» TASK ITEM:
Collect from the data below each line with "next".

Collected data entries
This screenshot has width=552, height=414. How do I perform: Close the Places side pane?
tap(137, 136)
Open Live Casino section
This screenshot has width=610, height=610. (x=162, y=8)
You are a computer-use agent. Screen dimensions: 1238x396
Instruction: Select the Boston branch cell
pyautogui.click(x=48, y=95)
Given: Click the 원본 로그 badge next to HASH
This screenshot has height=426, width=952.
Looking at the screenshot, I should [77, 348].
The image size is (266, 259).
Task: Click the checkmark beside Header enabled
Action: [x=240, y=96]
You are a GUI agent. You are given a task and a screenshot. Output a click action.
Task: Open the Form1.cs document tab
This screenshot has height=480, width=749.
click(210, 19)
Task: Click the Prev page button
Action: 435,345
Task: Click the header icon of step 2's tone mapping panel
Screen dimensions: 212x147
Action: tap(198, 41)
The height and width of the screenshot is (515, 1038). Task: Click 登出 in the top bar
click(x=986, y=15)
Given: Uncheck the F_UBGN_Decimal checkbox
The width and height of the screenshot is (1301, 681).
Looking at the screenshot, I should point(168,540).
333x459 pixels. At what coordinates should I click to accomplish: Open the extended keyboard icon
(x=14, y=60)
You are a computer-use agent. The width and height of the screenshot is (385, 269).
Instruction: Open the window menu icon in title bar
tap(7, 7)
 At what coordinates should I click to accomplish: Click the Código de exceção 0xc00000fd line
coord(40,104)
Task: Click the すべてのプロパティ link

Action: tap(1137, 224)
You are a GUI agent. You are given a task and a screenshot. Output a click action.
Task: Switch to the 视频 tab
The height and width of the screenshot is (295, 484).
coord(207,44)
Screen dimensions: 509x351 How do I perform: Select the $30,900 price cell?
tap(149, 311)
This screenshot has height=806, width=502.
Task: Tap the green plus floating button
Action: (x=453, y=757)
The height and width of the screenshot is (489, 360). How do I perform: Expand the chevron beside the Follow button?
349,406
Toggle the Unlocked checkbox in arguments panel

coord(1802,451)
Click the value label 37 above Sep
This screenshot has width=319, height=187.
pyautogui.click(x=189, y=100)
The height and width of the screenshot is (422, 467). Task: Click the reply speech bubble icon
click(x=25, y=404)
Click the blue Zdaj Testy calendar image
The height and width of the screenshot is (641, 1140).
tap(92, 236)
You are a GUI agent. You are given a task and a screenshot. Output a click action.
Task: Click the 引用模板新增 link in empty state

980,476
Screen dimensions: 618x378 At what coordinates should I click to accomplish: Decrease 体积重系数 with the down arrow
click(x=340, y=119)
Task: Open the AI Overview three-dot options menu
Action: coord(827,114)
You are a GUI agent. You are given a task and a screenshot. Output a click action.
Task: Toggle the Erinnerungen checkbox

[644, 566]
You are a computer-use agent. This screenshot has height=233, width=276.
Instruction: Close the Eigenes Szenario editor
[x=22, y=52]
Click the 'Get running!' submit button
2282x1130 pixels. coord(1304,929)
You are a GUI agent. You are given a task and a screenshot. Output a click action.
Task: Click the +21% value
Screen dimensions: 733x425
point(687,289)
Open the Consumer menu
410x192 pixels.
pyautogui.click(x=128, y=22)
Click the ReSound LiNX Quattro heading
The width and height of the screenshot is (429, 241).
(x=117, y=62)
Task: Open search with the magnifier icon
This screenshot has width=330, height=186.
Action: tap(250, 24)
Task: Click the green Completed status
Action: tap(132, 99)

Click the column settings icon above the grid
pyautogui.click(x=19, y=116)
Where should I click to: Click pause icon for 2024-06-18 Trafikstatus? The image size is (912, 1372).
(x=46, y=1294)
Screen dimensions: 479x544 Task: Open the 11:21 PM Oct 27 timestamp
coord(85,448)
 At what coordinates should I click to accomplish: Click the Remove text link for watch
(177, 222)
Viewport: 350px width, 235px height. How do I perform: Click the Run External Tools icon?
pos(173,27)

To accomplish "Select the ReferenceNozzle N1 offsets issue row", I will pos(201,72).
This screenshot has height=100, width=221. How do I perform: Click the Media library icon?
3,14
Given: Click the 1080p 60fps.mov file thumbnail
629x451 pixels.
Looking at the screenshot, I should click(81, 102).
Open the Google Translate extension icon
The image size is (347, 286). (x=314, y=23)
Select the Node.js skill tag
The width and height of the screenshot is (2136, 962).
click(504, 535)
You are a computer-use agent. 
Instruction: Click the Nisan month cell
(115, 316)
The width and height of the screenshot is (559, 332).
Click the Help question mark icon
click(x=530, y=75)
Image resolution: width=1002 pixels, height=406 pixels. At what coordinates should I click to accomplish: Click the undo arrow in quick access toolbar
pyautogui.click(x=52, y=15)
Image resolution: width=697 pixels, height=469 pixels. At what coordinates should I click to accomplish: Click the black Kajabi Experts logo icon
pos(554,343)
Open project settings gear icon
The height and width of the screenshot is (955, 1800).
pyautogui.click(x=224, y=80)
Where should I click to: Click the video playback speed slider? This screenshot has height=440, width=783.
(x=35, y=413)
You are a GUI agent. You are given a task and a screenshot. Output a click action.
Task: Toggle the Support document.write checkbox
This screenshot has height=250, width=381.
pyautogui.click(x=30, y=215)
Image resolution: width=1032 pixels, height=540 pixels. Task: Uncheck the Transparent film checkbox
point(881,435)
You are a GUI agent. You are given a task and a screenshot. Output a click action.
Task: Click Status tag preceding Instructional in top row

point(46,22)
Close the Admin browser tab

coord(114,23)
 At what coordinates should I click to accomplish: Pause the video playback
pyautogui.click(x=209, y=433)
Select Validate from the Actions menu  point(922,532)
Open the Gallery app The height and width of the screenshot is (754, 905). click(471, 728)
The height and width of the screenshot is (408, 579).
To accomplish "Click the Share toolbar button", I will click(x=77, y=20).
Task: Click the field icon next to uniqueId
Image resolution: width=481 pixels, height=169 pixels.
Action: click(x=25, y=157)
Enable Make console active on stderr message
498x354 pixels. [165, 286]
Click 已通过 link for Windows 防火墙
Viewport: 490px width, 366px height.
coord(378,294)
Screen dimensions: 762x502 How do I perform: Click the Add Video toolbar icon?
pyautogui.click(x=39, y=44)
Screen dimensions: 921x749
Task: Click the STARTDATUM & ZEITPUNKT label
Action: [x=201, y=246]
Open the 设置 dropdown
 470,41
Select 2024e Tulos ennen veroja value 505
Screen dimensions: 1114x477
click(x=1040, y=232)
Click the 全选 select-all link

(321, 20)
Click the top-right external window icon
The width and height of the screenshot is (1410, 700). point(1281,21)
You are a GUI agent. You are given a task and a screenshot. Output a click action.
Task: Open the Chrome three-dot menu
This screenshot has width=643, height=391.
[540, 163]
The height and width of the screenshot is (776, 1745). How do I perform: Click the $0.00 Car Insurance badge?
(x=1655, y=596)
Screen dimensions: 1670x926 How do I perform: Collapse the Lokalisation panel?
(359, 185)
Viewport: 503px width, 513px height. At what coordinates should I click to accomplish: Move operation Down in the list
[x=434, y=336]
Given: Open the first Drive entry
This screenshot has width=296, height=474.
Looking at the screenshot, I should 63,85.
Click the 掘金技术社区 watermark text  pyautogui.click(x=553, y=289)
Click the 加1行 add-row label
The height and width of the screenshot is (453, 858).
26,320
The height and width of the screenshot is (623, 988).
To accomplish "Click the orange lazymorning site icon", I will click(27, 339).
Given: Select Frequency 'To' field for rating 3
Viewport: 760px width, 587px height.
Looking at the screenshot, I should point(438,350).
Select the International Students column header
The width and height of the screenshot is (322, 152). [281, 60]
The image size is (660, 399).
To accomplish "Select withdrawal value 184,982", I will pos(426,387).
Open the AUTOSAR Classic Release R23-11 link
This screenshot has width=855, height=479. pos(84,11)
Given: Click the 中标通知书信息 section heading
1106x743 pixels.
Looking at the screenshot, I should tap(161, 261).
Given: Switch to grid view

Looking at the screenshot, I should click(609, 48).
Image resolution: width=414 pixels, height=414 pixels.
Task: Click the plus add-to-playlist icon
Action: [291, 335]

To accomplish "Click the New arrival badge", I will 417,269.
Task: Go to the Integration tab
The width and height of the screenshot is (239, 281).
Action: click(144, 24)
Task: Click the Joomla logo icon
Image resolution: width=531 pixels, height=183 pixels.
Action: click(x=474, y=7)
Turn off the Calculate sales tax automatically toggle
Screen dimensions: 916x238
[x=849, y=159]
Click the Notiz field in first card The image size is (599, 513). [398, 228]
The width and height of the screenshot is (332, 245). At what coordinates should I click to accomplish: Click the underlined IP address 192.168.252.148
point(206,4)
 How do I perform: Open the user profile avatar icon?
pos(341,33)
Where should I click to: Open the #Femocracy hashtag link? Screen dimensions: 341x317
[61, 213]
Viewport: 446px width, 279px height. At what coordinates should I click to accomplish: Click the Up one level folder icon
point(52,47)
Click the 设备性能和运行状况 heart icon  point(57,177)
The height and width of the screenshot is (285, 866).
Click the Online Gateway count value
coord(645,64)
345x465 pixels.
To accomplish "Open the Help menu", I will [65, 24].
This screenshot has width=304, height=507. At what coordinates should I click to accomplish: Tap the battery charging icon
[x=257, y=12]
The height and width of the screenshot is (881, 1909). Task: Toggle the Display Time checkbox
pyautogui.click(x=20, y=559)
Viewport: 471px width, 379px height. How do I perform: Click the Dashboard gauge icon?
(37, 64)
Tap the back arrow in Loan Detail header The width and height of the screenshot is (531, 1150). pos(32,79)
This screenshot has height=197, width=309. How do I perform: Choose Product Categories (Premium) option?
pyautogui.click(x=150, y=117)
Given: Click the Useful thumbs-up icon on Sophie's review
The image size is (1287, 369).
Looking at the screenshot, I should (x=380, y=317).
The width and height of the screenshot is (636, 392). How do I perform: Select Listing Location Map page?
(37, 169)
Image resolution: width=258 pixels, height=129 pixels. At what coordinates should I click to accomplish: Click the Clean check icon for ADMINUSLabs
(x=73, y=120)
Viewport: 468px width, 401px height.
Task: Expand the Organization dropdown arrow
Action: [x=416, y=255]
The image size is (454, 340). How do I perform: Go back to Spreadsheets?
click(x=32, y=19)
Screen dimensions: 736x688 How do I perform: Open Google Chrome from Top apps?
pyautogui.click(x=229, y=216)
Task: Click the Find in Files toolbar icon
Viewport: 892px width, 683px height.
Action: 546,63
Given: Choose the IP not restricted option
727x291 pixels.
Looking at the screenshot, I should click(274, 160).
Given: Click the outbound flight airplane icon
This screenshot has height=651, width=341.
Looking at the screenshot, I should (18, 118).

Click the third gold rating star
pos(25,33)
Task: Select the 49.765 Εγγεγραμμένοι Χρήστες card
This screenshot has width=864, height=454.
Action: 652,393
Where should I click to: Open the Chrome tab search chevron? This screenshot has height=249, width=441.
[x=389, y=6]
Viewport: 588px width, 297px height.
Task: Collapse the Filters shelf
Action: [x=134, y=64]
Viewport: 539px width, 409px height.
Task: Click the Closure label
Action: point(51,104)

» TASK SOLUTION:
Given: Click the 원본 로그 badge next to HASH
Task: Click the field icon next to uniqueId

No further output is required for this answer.